Topology-optimized catenary-like metasurface for wide-angle and high-efficiency deflection: from a discrete to continuous geometric phase

We investigate the topology optimization of geometric phase metasurfaces for wide-angle and high-efficiency deflection, where adjoint-based multi-object optimization approach is adopted to improve the absolute efficiency while maintaining the polarization conversion characteristic of geometric phase metasurfaces. We show that, for the initially discrete geometric phase metasurfaces with different materials and working wavelengths, the topology shapes gradually evolve from discrete structures to quasi-continuous arrangements with the increment of optimization iteration operations. More importantly, the finally optimized metasurfaces manifest as catenary-like structure, providing significant improvements of absolute efficiency.

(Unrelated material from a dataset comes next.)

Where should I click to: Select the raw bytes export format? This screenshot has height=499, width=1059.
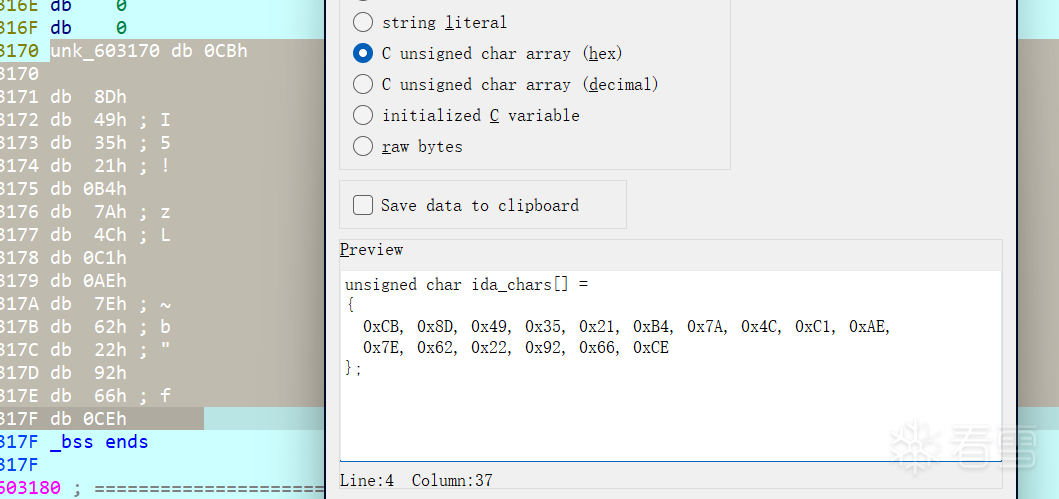tap(363, 146)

Furthermore, for the initial structure with catenary distribution, the corresponding optimized metasurface also has a catenary-like topology shape. Our results on the topology-optimized geometric phase metasurfaces reveal that, from the perspective of numerical optimization, the continuous catenary metasurfaces is superior to the discrete geometric phase metasurfaces. (C) 2021 Optical Society of America under the terms of the OSA Open Access Publishing Agreement

Automated summary

Topology optimization of geometric phase metasurfaces was investigated for wide-angle and high-efficiency deflection using an adjoint-based multi-object optimization approach. The optimized metasurfaces showed significant improvements in absolute efficiency, transitioning from discrete structures to quasi-continuous arrangements. Catenary-like structures were found to be superior to discrete geometric phase metasurfaces through numerical optimization.